Древняя, ко всему привыкшая земля поглотила ее проклятия, не откликнувшись ни единым звуком. Куда ни глянь, до самого горизонта простиралась прерия – бурая, сухая, безжизненная.
Девушка скрестила руки на груди, маленький упрямый подбородок уперся в плечо, и на щеку соскользнула непокорная каштановая прядь. В огромных зеленых глазах плескалось горе. Губы Тресси беззвучно зашевелились – она пыталась вспомнить хоть какую-то молитву, надеясь отыскать в ней утешение. Это даже не было надеждой – это был просто бледный призрак, жалкая последняя иллюзия, стремительно превращавшаяся в ничто. Надежда исчахла и умерла в те мучительно долгие дни, когда они с мамой так и не дождались весточки от отца.
Тресси побрела к хижине, волоча за собой заступ. Жаркий ветер подгонял ее, хлестал по ногам, раздувая холщовые юбки. Вдруг с порывом ветра до ее слуха донеслось конское ржание. Девушка застыла, приставив ладонь козырьком к глазам, чтобы хоть как-то заслонить их от безжалостного солнца. Ничего – только зыбкие волны марева над иссушенной жаром травой.
Как же Тресси ненавидела этот край! Как мечтала о том, чтобы кто-нибудь, неважно кто, увез ее отсюда! Вот опять негромкое ржание. Теперь Тресси была почти уверена, что ей не почудилось.
Она наконец увидела одинокого всадника. Он неожиданно возник в дрожащем от жары воздухе, словно вынырнул из-под земли. Выжженная солнцем прерия нередко шутит такие шутки, но Тресси до сих пор не могла к ним привыкнуть.
Прикрывая глаза ладонью, она напряженно всматривалась в зыбкий конный силуэт, побаиваясь в душе, что это все-таки мираж. А если нет – то кто же этот человек? И куда направляется? Сердце девушки забилось чаще. Может быть, это всего лишь старатель, у которого кончились припасы?
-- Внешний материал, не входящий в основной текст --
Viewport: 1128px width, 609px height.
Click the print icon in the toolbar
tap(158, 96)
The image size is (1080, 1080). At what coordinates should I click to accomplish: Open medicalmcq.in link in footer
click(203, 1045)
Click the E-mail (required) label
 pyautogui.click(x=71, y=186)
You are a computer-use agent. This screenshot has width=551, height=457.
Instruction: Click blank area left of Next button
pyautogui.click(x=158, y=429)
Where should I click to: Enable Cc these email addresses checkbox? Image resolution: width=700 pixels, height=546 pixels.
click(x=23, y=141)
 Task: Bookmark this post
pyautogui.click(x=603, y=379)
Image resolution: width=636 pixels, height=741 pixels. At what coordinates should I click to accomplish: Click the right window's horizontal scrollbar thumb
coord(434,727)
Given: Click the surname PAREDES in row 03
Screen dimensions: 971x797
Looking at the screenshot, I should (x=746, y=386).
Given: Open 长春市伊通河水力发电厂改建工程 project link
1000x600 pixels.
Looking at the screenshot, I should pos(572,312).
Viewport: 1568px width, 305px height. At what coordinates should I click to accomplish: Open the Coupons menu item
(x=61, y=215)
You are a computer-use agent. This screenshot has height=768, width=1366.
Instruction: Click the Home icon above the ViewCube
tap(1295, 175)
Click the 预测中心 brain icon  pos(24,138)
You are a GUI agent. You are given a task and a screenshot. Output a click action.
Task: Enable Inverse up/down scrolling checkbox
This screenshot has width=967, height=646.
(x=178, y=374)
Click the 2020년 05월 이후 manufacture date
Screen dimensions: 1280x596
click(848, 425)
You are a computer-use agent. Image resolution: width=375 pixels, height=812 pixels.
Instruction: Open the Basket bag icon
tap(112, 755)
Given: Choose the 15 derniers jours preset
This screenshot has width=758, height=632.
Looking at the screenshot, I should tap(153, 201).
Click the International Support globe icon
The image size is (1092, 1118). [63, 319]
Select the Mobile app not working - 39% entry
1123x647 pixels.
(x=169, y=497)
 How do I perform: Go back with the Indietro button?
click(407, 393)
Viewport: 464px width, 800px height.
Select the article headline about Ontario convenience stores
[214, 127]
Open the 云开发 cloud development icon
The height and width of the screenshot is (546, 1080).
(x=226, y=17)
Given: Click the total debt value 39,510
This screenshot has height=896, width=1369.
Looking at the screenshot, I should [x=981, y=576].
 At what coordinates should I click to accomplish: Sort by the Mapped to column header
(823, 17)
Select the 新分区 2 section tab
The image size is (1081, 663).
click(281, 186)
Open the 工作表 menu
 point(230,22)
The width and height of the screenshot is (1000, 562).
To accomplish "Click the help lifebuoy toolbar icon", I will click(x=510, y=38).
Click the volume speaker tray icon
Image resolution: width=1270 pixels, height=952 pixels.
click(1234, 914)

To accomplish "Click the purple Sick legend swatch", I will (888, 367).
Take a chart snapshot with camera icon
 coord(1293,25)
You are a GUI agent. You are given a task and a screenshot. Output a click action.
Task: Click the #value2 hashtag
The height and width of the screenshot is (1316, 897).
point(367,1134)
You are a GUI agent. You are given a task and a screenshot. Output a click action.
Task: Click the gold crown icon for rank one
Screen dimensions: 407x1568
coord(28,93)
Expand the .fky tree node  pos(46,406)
С тех пор как грянула золотая лихорадка, в эти края толпами хлынули искатели счастья. Одни проходили мимо, другие останавливались, чтобы набрать воды из колодца во дворе хижины. Вначале Тресси пугалась чужаков, но очень скоро поняла, что у них на уме лишь одно золото. Все они были как одержимые, и отец Тресси очень скоро тоже заразился этой одержимостью. Как будто в земле может хватить золота на все эти орды помешанных!
Убедившись, что всадник не игра воображения и что едет он прямо к ней, Тресси развернулась и бегом бросилась к хижине. Бросив у двери ненужный заступ, она метнулась в дом и достала из укромного уголка тяжелое кентуккийское ружье – на случай, если у путника на уме не одно только золото. Тресси взвела курок и достала с каминной полки капсюль. В последний раз она стреляла из ружья два дня назад и сразу перезарядила его – как учил отец.
«Держи порох сухим, а капсюль – наготове», – наставлял он.
Твердой рукой Тресси вставила капсюль в боек и принялась ждать.
Что-то насторожило ее. Ну да, конечно, где же размеренный стук копыт? Тресси затаила дыхание, не смея шевельнуться, но снаружи было тихо. Она подобралась к открытой двери и осторожно выглянула. Из-за угла хижины торчал костлявый и запыленный конский круп. Конь лениво помахивал спутанным хвостом – и все. Седока видно не было.
Зачем это он вздумал прятаться? Человек, приехавший с добрыми намерениями, всегда окликнет хозяев дома.
Тресси шагнула на залитый солнцем двор и быстро вскинула ружье, прицелившись наугад.
– Что вам надо? – крикнула она, но горло пересохло, и вопрос прозвучал скорее жалобно, чем грозно.
Ответа не было. Тресси сделала еще пару шагов, загребая пыль неуклюжими башмаками. Ветер донес до нее запах конского пота и чего-то еще, она не сразу поняла – чего именно. Потом сообразила – та же едкая солоноватая вонь стояла в доме, покуда Тресси не вынесла во двор и не сожгла окровавленную постель, на которой умерла в родах мама.
Еще шажок – и Тресси, обогнув угол хижины, наконец увидела всадника. Он обмяк в седле, привалившись к шее коня, и не подавал признаков жизни. Тресси замерла. Это от чужака пахло кровью. Кровью и смертью. Страх безжалостным кулаком стиснул сердце девушки. Она, как рыба, хватала ртом воздух, борясь с приступом тошноты. Раздавленная горем, безмерно одинокая, Тресси все же боялась смерти. И чужой, и своей собственной. Безмерная усталость нахлынула на нее, и она, разом ослабев, привалилась к стене хижины, сложенной из дерна.